Is your point that by choosing this direction, the imperial system put itself upon a collision course with revolution?

I never really thought about it in this light.  But, yes . . . by actually reversing an earlier policy of liberalization at the same time that the urban workforce was exploding and getting packed more densely into the cities, Nicholas was standing with his can of gas much closer to the fire than government leaders further westward.

As Rob has pointed out, neither the U.S. nor Britain were exactly workers' paradises at the outset of the 20th century.  But, where they were not pushing for more progressive labor policies, they were basically trying to hold the fort on established ground.  Russia was, by contrast, deliberately steering a course backward and trying to make Russia a more attractive harbor for manufacturing capital seeking high returns than western countries, where working conditions were none too great.

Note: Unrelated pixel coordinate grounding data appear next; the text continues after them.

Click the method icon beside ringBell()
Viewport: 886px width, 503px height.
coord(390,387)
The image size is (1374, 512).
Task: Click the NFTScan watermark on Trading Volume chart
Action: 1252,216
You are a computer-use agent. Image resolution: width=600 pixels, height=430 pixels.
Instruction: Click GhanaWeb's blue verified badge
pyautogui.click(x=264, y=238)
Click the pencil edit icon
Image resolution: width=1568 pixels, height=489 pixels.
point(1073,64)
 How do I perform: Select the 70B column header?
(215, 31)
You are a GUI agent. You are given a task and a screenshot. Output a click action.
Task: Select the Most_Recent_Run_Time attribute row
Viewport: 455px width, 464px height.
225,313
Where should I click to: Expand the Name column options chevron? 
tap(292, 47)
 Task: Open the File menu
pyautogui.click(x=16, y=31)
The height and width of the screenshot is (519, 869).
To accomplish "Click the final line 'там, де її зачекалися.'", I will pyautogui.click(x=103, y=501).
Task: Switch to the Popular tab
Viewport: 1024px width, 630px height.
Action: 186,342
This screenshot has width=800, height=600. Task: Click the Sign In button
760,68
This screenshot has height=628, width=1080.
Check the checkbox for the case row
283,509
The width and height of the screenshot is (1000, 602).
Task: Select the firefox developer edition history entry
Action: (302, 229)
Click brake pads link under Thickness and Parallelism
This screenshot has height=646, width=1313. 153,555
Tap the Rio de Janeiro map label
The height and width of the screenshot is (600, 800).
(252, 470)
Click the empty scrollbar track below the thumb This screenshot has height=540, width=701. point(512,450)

I think there was another difference, too.  Elisabeth pointed out earlier in comparing Gapon to Martin Luther King that Gapon was operating without the safety net of a Constitution and its Bill of Rights when he tried to square off with the imperial government.  Aggrieved western workers, while some might have preferred revolultion, at least had the option of political activism aimed at putting different views into high office through the election process.  Russian workers had, as Elisabeth suggested, only the mercy of their tsar upon which to rely.


Again, I come back to the nature of autocracy. It is adapatable purely in proportion to the autocrat's ability to conceptualize change.

Amen.

Peter I, wanting to turn Russia into a maritime power, found himself lacking a navy.  So he donned carpenter's garb, assumed an incognito, moved into a hut in Holland, and learned how to build a ship.  He then went back to Russia, built a Navy, and put Europe on notice that there was a new kid on the block with the reddest wagon of them all.

A poster earlier said that there was an "administrative procedure" in place for filing petitions with the tsar.  So Nicholas, when presented with the prospect of tens of thousands of his subjects seeking to present him with a petition to address their grievances as a class, would have nothing to do with them.  They apparently had filled out the wrong form.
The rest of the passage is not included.